Nas cortes medievais havia uma figura interessantíssima, que servia para dizer, sem o peso da responsabilidade, verdades que precisavam ser ditas. Era o bobo da corte. Ao contrário do que se pensa hoje em dia, o bobo da corte de bobo não tinha nada. Era um crítico feroz, que por fazer suas críticas vestido com uma fantasia ridícula e em meio a palhaçadas não corria o risco de incorrer na ira do rei ou de cortesão poderosos; afinal, ele era apenas um bobo.
Hoje faz falta esta figura. O mais próximo que temos disso na política nacional é o deputado Bolsonaro, que, por manifestar-se sempre em tom iracundo e desbocado, é facilmente desprezado pelos donos do poder.

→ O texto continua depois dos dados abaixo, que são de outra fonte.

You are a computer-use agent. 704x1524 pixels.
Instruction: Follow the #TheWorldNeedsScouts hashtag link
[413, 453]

Mesmo assim, as verdades que ele diz merecem ser ouvidas, apesar do tom em que as profere. E, apesar da facilidade com que ele pode ser percebido como caricato, não falta quem se sinta ofendido.

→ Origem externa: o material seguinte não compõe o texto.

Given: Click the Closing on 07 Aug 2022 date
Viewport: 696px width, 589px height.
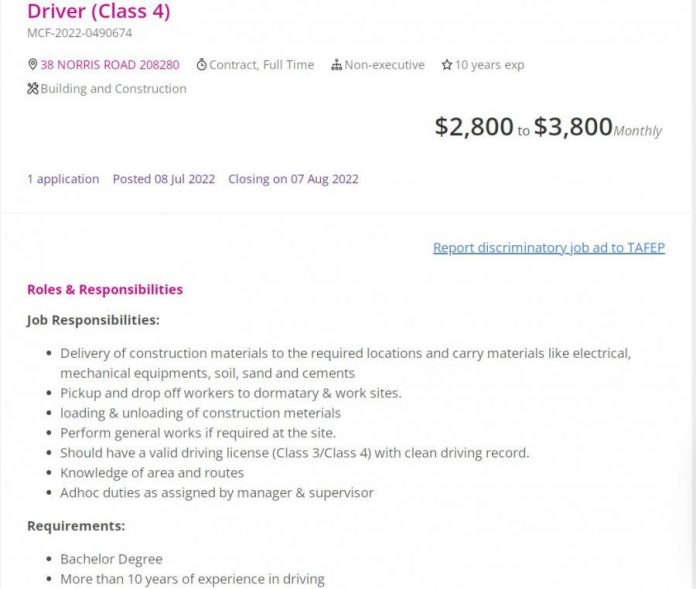Looking at the screenshot, I should click(293, 179).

Em alguns casos, a ofensa chega a ser ilógica: o deputado atacou, com razão, uma nova tentativa de mudar o mundo pela força do Estado: a ressurgência do que ele mesmo apelidou de "kit gay". Trata-se de um material "didático" que visa ensinar às crianças que, contrariamente ao que sempre se pensou e que provavelmente pensam seus pais, a relação homossexual é exatamente equivalente ao matrimônio.

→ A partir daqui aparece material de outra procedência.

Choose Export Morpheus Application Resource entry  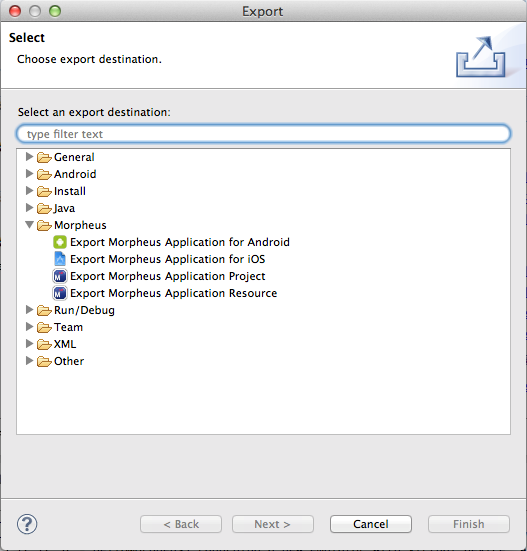tap(174, 293)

Ao atacar essa nova tentativa de usar os homossexuais como bucha de canhão para aumentar o poder do Estado, aventou o deputado que talvez a presidente (desculpem, mas só escrevo "presidenta" quando puder escrever "estudanta") seja homossexual.
A grita foi feroz! Mostrando claramente que a pregação de amor à homossexualidade é da boca para fora, o PT acusou o deputado de agir "com total desrespeito à pessoa" da presidente, pediu que a Comissão de Ética entre em ação, e tudo o mais. Ora, ou bem a homossexualidade é algo que se deva abraçar e festejar (como o PT prega), ou como sempre foi o caso na cultura brasileira é algo que se tolera, sem que se apregoe nem que se agrida. Neste segundo caso, e só nele, cabe acusá-lo de desrespeito.
Se se aceita, contudo, a pregação dos que querem se servir dos homossexuais como peões descartáveis, não há desrespeito maior em aventar que a presidente seja homossexual que em dizer, por exemplo, que ela talvez prefira vinhos tintos a vinhos brancos, ou caminhadas à musculação.
É por isso que convém prestar atenção ao que diz o bobo da corte: não só no que ele diz há verdades em meio aos destemperos, mas as reações às suas palavras ajudam a perceber as verdadeiras cores de muitos cortesãos.